======== Reading passage ========

1.2 Basic File Statistics

The following table provides a summary of the three data files:

Summary Statistics for Training Data Files
Source	File Exists	Lines	Characters	Words	Avg Chars/Line	Avg Words/Line
Blogs	Yes	899288	206824505	37334131	229.99	41.52
News	Yes	1010242	203223159	34372530	201.16	34.02
Twitter	Yes	2360148	162096031	30373543	68.68	12.87

Key Observations: - All three files have been successfully loaded - The files contain substantial amounts of text data suitable for training - Blogs typically have longer lines (more characters and words per line) - Twitter messages are shorter, as expected given the character limit - News articles fall somewhere in between

2. Detailed Data Analysis

2.1 Line Length Distribution

To understand the structure of our data, we examine the distribution of line lengths (in characters) for each source:

# Function to analyze line lengths
analyze_line_lengths <- function(file_path, source_name, sample_size = 10000) {
  if (!file.exists(file_path)) {
    return(data.frame(Source = character(), Length = numeric()))
  }
  
  lines <- readLines(file_path, encoding = "UTF-8", warn = FALSE)
  
  # Sample if file is very large
  if (length(lines) > sample_size) {
    lines <- sample(lines, sample_size)
  }
  
  line_lengths <- nchar(lines)
  
  return(data.frame(
    Source = rep(source_name, length(line_lengths)),
    Length = line_lengths
  ))
}

# Analyze all files (using samples for large files)
if (file.exists(blog_file)) {
  blog_lengths <- analyze_line_lengths(blog_file, "Blogs", 10000)
} else {
  blog_lengths <- data.frame(Source = character(), Length = numeric())
}

if (file.exists(news_file)) {
  news_lengths <- analyze_line_lengths(news_file, "News", 10000)
} else {
  news_lengths <- data.frame(Source = character(), Length = numeric())
}

if (file.exists(twitter_file)) {
  twitter_lengths <- analyze_line_lengths(twitter_file, "Twitter", 10000)
} else {
  twitter_lengths <- data.frame(Source = character(), Length = numeric())
}

# Combine data
all_lengths <- rbind(blog_lengths, news_lengths, twitter_lengths)

2.2 Histogram: Line Length Distribution

Observations: - Blogs: Show a wide range of line lengths, with many longer lines (typical of blog posts) - News: Moderate line lengths, relatively consistent distribution - Twitter: Concentrated at shorter lengths due to character limits, with a long tail

2.3 Word Count Distribution

# Function to analyze word counts per line
analyze_word_counts <- function(file_path, source_name, sample_size = 10000) {
  if (!file.exists(file_path)) {
    return(data.frame(Source = character(), WordCount = numeric()))
  }
  
  lines <- readLines(file_path, encoding = "UTF-8", warn = FALSE)
  
  # Sample if file is very large
  if (length(lines) > sample_size) {
    lines <- sample(lines, sample_size)
  }
  
  word_counts <- str_count(lines, "\\S+")

======== The data ========

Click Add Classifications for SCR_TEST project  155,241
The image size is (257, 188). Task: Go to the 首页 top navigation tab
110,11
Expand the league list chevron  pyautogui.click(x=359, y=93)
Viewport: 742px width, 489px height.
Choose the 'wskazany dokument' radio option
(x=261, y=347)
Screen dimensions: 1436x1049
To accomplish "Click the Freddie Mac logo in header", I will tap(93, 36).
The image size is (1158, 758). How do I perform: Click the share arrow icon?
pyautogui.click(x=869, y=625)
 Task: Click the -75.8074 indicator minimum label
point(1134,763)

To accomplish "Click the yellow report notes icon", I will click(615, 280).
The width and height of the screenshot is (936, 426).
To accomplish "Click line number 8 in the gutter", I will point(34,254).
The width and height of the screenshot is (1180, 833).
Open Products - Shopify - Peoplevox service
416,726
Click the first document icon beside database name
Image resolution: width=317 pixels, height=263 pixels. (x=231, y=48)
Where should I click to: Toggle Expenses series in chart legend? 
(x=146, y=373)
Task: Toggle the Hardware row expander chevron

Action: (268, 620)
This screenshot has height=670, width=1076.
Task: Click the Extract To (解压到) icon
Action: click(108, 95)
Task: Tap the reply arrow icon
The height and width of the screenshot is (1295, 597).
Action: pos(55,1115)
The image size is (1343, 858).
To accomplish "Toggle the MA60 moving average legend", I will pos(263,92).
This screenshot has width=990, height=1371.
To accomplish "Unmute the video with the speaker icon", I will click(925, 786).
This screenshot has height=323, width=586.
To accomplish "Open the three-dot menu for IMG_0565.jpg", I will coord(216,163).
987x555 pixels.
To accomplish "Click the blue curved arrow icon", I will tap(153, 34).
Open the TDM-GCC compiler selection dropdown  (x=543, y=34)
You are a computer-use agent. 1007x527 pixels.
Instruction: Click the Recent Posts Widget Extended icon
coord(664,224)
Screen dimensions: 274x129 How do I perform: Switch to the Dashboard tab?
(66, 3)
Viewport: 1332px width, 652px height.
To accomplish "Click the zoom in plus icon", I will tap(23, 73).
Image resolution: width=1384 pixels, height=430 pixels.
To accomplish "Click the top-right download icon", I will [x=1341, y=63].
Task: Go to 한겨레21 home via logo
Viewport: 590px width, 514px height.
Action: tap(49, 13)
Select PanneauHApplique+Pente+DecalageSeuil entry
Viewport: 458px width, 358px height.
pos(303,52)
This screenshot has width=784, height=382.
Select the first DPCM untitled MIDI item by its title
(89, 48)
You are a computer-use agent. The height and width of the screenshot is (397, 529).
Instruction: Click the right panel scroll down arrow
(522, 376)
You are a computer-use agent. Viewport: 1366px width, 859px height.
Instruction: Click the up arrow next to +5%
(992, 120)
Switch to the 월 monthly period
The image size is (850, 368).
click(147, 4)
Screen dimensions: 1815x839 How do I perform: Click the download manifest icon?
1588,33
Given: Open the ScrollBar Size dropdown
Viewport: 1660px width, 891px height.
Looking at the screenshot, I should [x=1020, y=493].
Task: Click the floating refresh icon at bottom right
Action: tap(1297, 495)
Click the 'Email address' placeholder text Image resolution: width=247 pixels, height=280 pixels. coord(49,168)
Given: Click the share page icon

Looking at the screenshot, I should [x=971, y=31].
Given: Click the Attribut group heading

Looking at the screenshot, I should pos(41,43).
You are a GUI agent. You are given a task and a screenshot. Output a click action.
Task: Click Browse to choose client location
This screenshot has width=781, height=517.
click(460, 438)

========

▶ _Required actions_
**1.** Using the text about the training data files, decide whether each statement agrees with it. For each, answer yes or no and quote the words that decide it.
(a) Blog lines tend to be longer than lines from the other sources.
(b) The line-length function reads every line of a large file without sampling.
(c) News lines show a wide range of lengths.
**2.** Write out the records starting at the line that contains "You are a GUI" and ending at the last line of the records, with both ends included. Keep every line word for word.

▶ _Answers by task_
**1.**
(a) Yes: "Blogs typically have longer lines (more characters and words per line)"
(b) No: "# Sample if file is very large"
(c) No: "News: Moderate line lengths, relatively consistent distribution"

**2.**
You are a GUI agent. You are given a task and a screenshot. Output a click action.
Task: Click Browse to choose client location
This screenshot has width=781, height=517.
click(460, 438)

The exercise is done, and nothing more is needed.